START Data excerpts

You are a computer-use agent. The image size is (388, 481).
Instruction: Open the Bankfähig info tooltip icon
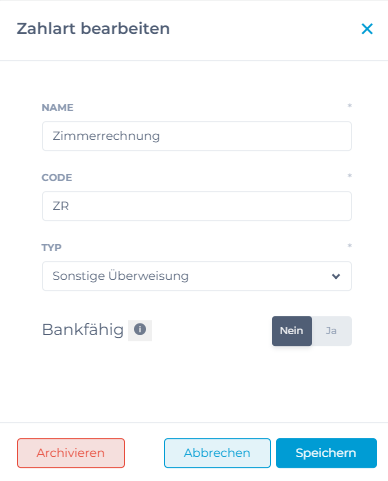point(140,329)
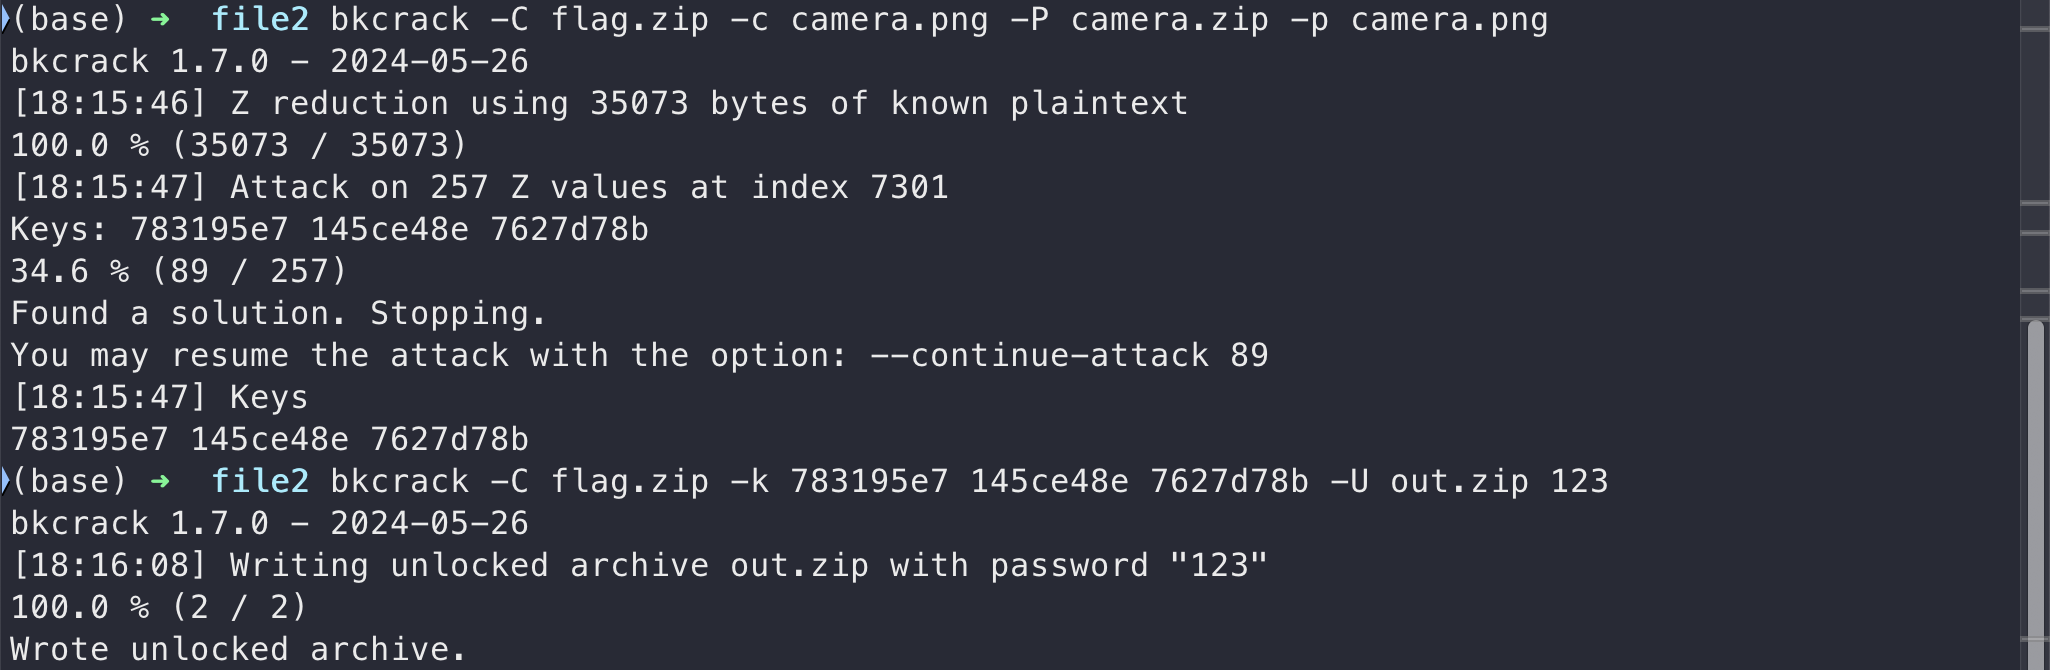Click the terminal scrollbar thumb

[x=2035, y=494]
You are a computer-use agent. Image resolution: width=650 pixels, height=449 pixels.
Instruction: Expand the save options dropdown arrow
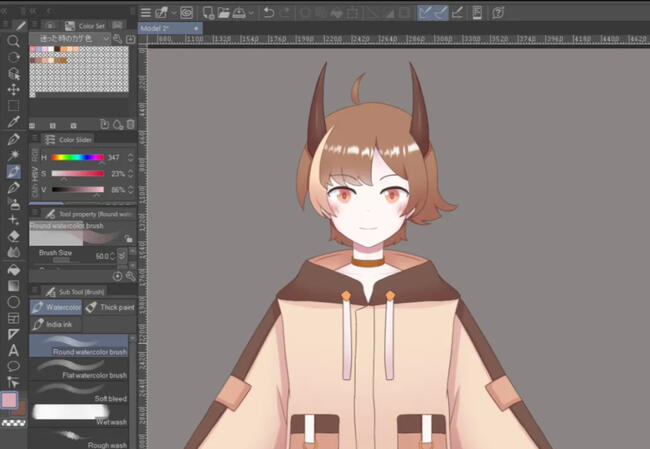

END Data excerpts

Aim of the exercise:
The expected output is every entry above, retyped exactly, with the pictures removed.

Answer to this problem:
You are a computer-use agent. The image size is (388, 481).
Instruction: Open the Bankfähig info tooltip icon
point(140,329)
Click the terminal scrollbar thumb

[x=2035, y=494]
You are a computer-use agent. Image resolution: width=650 pixels, height=449 pixels.
Instruction: Expand the save options dropdown arrow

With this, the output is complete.